Divergences avec Frédéric Lordon
Dans l'entretien de Frédéric Lordon, qui vient en complément du travail de l'équipe réunie par Thomas Morel et François Ruffin pour défendre l'idée de la banqueroute (Vive la banqueroute ! Fakir éditions, 2013, 134 pages, 6 €), nous relevons deux divergences dans un cadre théorique hétérodoxe.
Le chaos financier dû à un défaut de paiement ou une banqueroute (1) :
« Ce sont les institutions financières (...) qui prendraient le choc en pleine poire et là ce serait terrible. Nous nous offririons une crise financière qui ferait de l'épisode Lehman Brothers un aimable pique-nique. Il faut le savoir. Ça n'est pas un point qu'on peut celer.

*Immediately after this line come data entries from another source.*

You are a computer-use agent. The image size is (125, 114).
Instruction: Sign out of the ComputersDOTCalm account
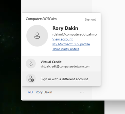pos(90,19)
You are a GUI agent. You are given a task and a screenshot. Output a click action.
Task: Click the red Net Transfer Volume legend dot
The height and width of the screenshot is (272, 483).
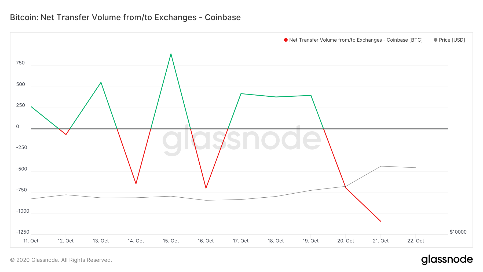click(286, 40)
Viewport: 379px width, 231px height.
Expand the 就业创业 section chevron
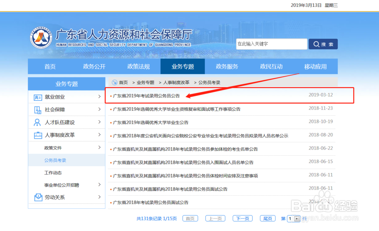point(100,97)
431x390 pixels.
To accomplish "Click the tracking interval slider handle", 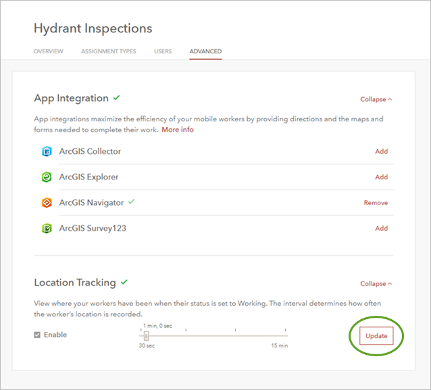I will (146, 335).
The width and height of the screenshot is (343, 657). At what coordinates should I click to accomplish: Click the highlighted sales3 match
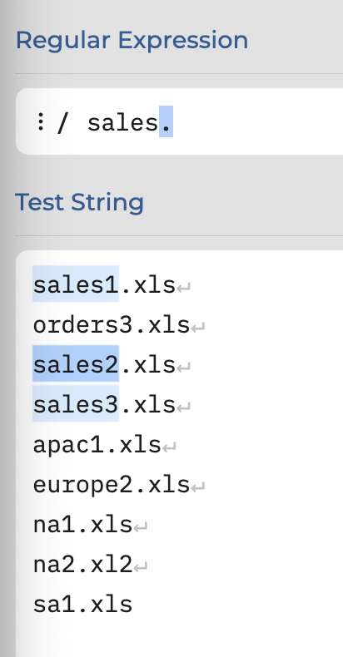76,403
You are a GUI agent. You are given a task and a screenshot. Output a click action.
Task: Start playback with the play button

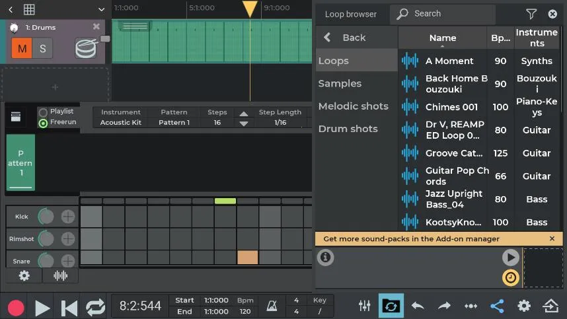coord(42,307)
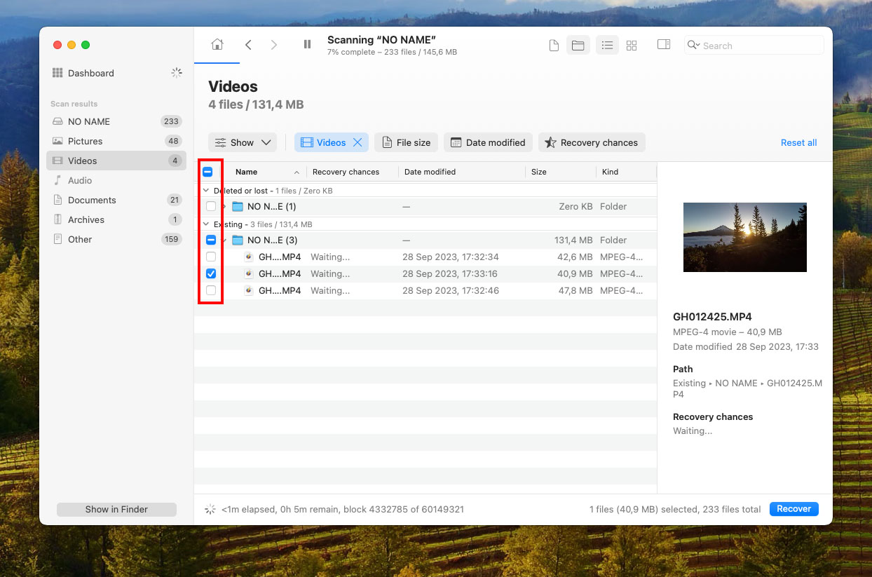The width and height of the screenshot is (872, 577).
Task: Click the Reset all link
Action: [x=798, y=142]
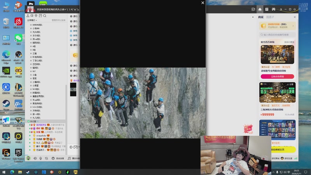Toggle the free speech smiley button
Viewport: 311px width, 175px height.
click(58, 158)
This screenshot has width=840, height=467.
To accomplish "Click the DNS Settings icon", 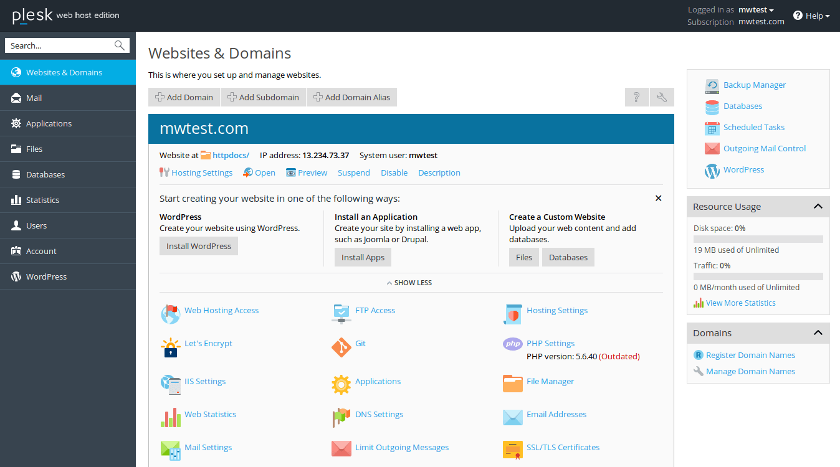I will [x=341, y=417].
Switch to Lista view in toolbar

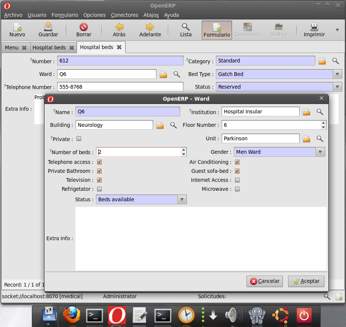click(x=185, y=30)
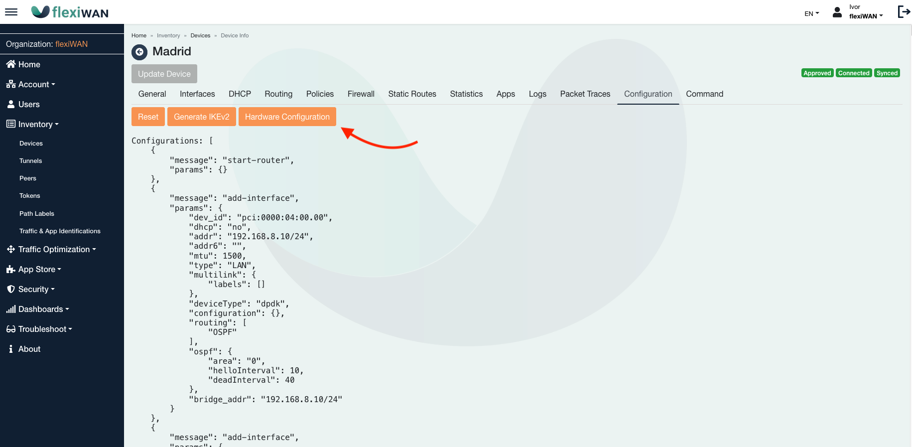
Task: Open Users in the sidebar
Action: [x=28, y=104]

Mais il faut le savoir pour s'en servir. (...) [le système financier en déroute, c'est] une occasion unique à saisir. (...) on le ramasse à la pelle et au petit balai. » (p.119) [l'Etat saisit purement et simplement des banques en ruine ; disons pour 1 € symbolique]
Agir autrement pour un "homme politique responsable" soulignerait d'une part son allégeance aux grandes fortunes en déconfiture.
Nous disons d'autre part que, si la volonté du peuple s'exprime sans hésitation pour une renaissance de la patrie par le retour en force de l'Etat social, avant l'explosion de la bulle obligataire mondiale bien évidemment, nous préconisons la prise de contrôle immédiate d'une banque systémique (par réquisition) afin de tenir en respect le système financier le plus longtemps possible, s'octroyant un répit utile pour prendre les mesures nécessaires au changement d'orientation économique et politique.
Il faut être proactif, plutôt que réactif comme le paraît Lordon.
La pseudo élite fait bloc mais son hégémonie culturelle a vacillé
« Les oligarques socialistes sont maintenant intellectuellement si convaincus de la justesse du mode de pensée néolibéral qu'ils en deviennent incapables de penser quoi que ce soit d'autre (...) le patron qui licencie, il est courageux, c'est du courage de licencier. Eh bien de même, Hollande est courageux, il est "responsable" d'imposer l'austérité à la population française. » (p.132)
C'est leur logique, et pour eux le reste n'est que balivernes. Voire pire :
« La folie, c'est le truc qui revient en permanence dans leur langage. Faire défaut sur la dette, c'est folie. User de l'inflation, c'est de la folie, contrôler les capitaux, nationaliser tout ça, c'est de la folie - ou de "l'archaïsme". » (idem)
Frédéric Lordon a perçu les signes d'une séquence sacrificielle, où les saigneurs sont "courageux" et les victimes un paramètre négligeable. Pour lui, c'est « une époque intellectuellement déréglée, et que le travail de rectification à opérer est immense » (p.134) En lisant Lordon, on a l'impression que la renaissance de la patrie viendra d'abord du travail des intellectuels... Nous croyons quant à nous que le dérèglement étant général, c'est le peuple souverain qui se chargera de la rectification, car ce qui s'est passé en 2005 avec le référendum montre bien sa compréhension intime des enjeux économiques et sociaux.
Alexandre Anizy
(1) Disons "défaut de paiement" pour le public, puisqu'un Etat ne fait jamais faillite, et banqueroute pour le privé.